The World beyond the Windshield: Roads and Landscapes in the United States and Europe
edited by Christof Mauch and Thomas Zeller
Ohio University Press, 2008 Cloth: 978-0-8214-1767-6 | eISBN: 978-0-8214-4254-8 | Paper: 978-0-8214-1768-3 Library of Congress Classification TE177.W67 2008 Dewey Decimal Classification 713.0973
ABOUT THIS BOOK | AUTHOR BIOGRAPHY | REVIEWS | TOC
ABOUT THIS BOOK
For better or worse, the view through a car's windshield has redefined how we see the world around us. In some cases, such as the American parkway, the view from the road was the be-all and end-all of the highway; in others, such as the Italian autostrada, the view of a fast, efficient transportation machine celebrating either Fascism or its absence was the goal. These varied environments are neither necessary nor accidental but the outcomes of historical negotiations, and whether we abhor them or take delight in them, they have become part of the fabric of human existence.
The World beyond the Windshield: Roads and Landscapes in the United States and Europe is the first systematic, comparative look at these landscapes. By looking at examples from the United States and Europe, the chapters in this volume explore the relationship between the road and the landscape thatit traverses, cuts through, defines, despoils, and enhances. The authors analyze the Washington Beltway and the Blue Ridge Parkway, as well as iconic roads in Italy, Nazi Germany, East Germany, and Great Britain. This is a story of the transatlantic exchange of ideas about environment and technology and of the national and nationalistic appropriations of such landscaping.
AUTHOR BIOGRAPHY
Christof Mauch holds the chair in history at the Amerika-Institut of the University of Munich and was previously the director of the German Historical Institute in Washington. He is the editor and author of more than twenty books, including Nature in German History; Berlin-Washington, 1800-2000: Capital Cities, Cultural Representation, and National Identities; Geschichte der USA; and Shades of Green: Environmental Activism around the Globe.

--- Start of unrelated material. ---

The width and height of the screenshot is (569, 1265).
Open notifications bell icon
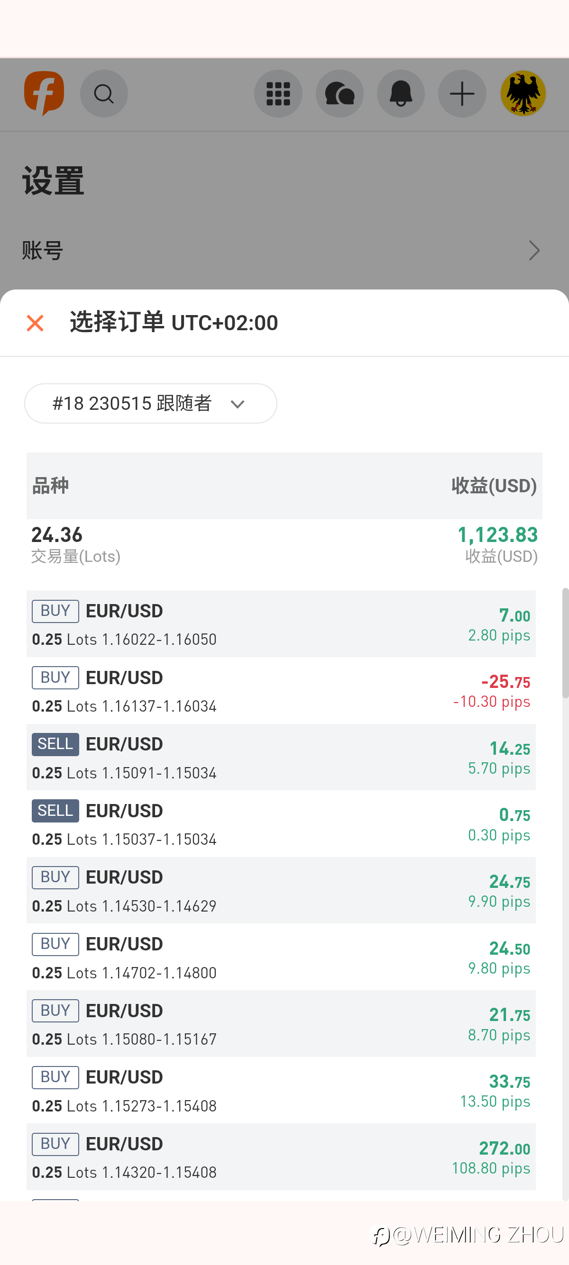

Thomas Zeller is an associate professor at the University of Maryland, where he teaches the history of technology, environmental history, and science and technology studies. He is the author of Driving Germany: The Landscape of the German Autobahn, 1930–1970 and coeditor of How Green Were the Nazis? Nature, Environment, and Nation in the Third Reich and Rivers in History: Designing and Conceiving Waterways in Europe and North America.
REVIEWS
“Although the contributors’ particular interests vary widely, these questions lend The World beyond the Windshield a cohesion that is rare and admirable among scholarly anthologies.... The World beyond the Windshield is a valuable and sometimes surprising contribution to the comparative social history of technology, the environment, and automotive transportation.”—Technology and Culture
“We accept that the coming of the automobile was a technological revolution, but we have not fully appreciated how it was a perceptual revolution as well. The essays in this wonderful volume not only provide a clear and graceful journey through various North American and European landscapes of automobility. They also reveal a fascinating and formative set of relations between designers and consumers. The World Beyond the Windshield is comparative history at its best.”—Paul S. Sutter, author of Driven Wild: How the Fight Against Automobiles Launched the Modern Wilderness Movement
“Christof Mauch and Thomas Zeller‘s anthology, The World Beyond the Windshield: Roads and Landscapes in the United States and Europe, marks the beginning of a new and much needed discourse on the subject (historical studies of the automotive landscape).…The essays in The World Beyond the Windshield are accessible and well researched.”—The Journal of Transport History
TABLE OF CONTENTS
Contents
Foreword
David E. Nye 000
Introduction
Christof Mauch and Thomas Zeller 001
1. Driving Cultures and the Meaning of Roads: Some Comparative Examples
Rudy J. Koshar 000
2. The Rise and Decline of the American Parkway
Timothy Davis 000
3. The Scenic Is Political: Creating Natural and Cultural Landscapes along America's Blue
Ridge Parkway
Anne Mitchell Whisnant 000
4. "A Feeling Almost beyond Description": Scenic Roads in South Dakota's Custer State Park,
1919/32
Suzanne Julin 000
5. "Neon, Junk, and Ruined Landscape": Competing Visions of America's Roadsides and the
Highway Beautification Act of 1965
Carl A. Zimring 000
6. A Rough Modernization: Landscapes and Highways in Twentieth-Century Italy
Massimo Moraglio 000
7. Building and Rebuilding the Landscape of the Autobahn, 1930/70
Thomas Zeller 000
8. Socialist Highways? Appropriating the Autobahn in the German Democratic Republic
Axel Dossmann 000
9. "'Beautified' Is a Vile Phrase": The Politics and Aesthetics of Landscaping Roads in Pre- and
Postwar Britain
Peter Merriman 000
10. Physical and Social Constructions of the Capital Beltway
Jeremy L. Korr 000
Notes 000
Contributors 000
The World beyond the Windshield: Roads and Landscapes in the United States and Europe
edited by Christof Mauch and Thomas Zeller
Ohio University Press, 2008 Cloth: 978-0-8214-1767-6 eISBN: 978-0-8214-4254-8 Paper: 978-0-8214-1768-3
For better or worse, the view through a car's windshield has redefined how we see the world around us. In some cases, such as the American parkway, the view from the road was the be-all and end-all of the highway; in others, such as the Italian autostrada, the view of a fast, efficient transportation machine celebrating either Fascism or its absence was the goal. These varied environments are neither necessary nor accidental but the outcomes of historical negotiations, and whether we abhor them or take delight in them, they have become part of the fabric of human existence.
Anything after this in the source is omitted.